PFPS 26 – 27 January 2010, Geneva

PFPS Meeting Summary

Summary of Patients for Patient Safety (PFPS) Strategic meeting held 26 – 27 January 2010, Geneva, attended by the PFPS steering group, 11 PFPS Champions and a number of others including secretariat staff.

The main purpose of the meeting was to give participants an opportunity to share their experience so far as champions, including the challenges and regional priorities, and to have open discussion on future strategies for the PFPS programme. Participants also discussed preliminary findings of the recent PFPS Impact Analysis, and heard presentations on some of the latest Patient Safety Programme initiatives and specifically on how PFPS could become more involved in these areas.

In the welcoming speech Susan Sheridan, PFPS Expert Lead, shared with the group that since the first PFPS workshop in November 2005 in which 19 participants produced the London Declaration, there had been 15 workshops in 11 countries involving over 600 individuals and thousands had been touched through the various networks of champions.

The Patient Safety Programme (PSP) Coordinator, Ed Kelley, provided an overview of the way PSP has evolved organically since the original World Health Assembly resolution in 2002 to improve quality of care, and is currently going through a restructuring process, so the outcomes from the meeting can help to inform that process.

The presentations from the regions highlighted the variety of activity that has already taken place, including training courses for patients and healthcare workers, journal articles, media campaigns, expanding patients’ organizations and developing patient information materials.
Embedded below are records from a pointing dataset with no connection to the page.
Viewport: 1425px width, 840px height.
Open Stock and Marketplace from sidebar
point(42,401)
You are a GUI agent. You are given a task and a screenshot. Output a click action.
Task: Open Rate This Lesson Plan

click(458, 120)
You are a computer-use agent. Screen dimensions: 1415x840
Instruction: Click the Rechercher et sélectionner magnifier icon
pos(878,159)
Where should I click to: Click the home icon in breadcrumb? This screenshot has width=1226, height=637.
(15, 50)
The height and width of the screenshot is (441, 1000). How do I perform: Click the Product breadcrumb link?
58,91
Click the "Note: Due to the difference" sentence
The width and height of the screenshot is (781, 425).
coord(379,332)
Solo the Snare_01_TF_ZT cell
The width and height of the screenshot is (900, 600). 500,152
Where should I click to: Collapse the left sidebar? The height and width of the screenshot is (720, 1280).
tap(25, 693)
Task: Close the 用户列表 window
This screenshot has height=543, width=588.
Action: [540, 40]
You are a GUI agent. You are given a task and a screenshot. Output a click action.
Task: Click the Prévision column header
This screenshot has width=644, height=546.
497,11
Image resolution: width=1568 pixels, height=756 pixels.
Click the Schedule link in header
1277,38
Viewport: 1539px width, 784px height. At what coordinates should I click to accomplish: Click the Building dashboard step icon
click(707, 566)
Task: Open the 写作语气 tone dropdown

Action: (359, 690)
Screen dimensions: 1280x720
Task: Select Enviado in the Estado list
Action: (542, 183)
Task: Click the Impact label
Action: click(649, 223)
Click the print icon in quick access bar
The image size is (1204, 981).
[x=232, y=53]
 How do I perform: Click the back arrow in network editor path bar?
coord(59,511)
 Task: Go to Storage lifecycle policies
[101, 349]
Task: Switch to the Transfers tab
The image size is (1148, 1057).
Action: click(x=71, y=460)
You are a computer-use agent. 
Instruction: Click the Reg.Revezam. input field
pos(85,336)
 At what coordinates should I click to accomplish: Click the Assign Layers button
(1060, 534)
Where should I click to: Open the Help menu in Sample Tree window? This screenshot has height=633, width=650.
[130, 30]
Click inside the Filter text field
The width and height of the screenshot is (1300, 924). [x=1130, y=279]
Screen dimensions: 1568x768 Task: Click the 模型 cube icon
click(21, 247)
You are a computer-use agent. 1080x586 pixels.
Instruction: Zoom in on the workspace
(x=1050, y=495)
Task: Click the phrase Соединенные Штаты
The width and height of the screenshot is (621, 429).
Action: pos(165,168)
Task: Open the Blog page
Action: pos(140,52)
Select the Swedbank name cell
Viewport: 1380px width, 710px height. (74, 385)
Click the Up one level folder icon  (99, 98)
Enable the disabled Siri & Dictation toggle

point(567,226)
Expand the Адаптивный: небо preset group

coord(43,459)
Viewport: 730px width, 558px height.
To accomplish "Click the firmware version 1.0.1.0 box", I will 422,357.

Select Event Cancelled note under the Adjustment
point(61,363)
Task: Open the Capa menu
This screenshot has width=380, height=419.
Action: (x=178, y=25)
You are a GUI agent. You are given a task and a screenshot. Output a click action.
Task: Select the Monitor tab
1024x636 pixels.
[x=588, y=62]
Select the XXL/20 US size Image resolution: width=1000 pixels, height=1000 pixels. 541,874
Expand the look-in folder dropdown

Common challenges included a lack of support and guidance from PFPS, low level of political commitment and understanding of patient safety in many countries, capacity of healthcare systems and funding, but differences between countries were recognised and participants expressed a need for regional strategies that integrate with WHO objectives as well as a programme wide plan. Awareness raising, patient education, networking and information exchange and creating partnerships were the main priorities, with many specifically interested in research, incident reporting and further promoting the global challenges.

Preliminary findings from the impact analysis mirrored the level of champion activity expressed by the meeting participants and indicated that most champions valued the association with WHO and being part of a wider network. Many called for increased opportunities for interaction with other champions and involvement with the other PSP programme areas, along with the need for practical tools and more support from PFPS to help them in their advocacy work.

The presentations from PSP programme leads highlighted opportunities for champion involvement, specifically in the save lives clean hands campaign, development of mother / baby tool, APPS in AFRO, reporting and learning programme and also the opportunity of an introduction to WHO regional and country offices. There was also interest in the research and safe surgery programmes and PFPS will look further at potential involvement in these areas.

The discussions and suggestions from the regional presentations, along with findings from the impact analysis and opportunities from other PSP initiatives will all feed into the creation of a strategic plan and operational priorities for PFPS.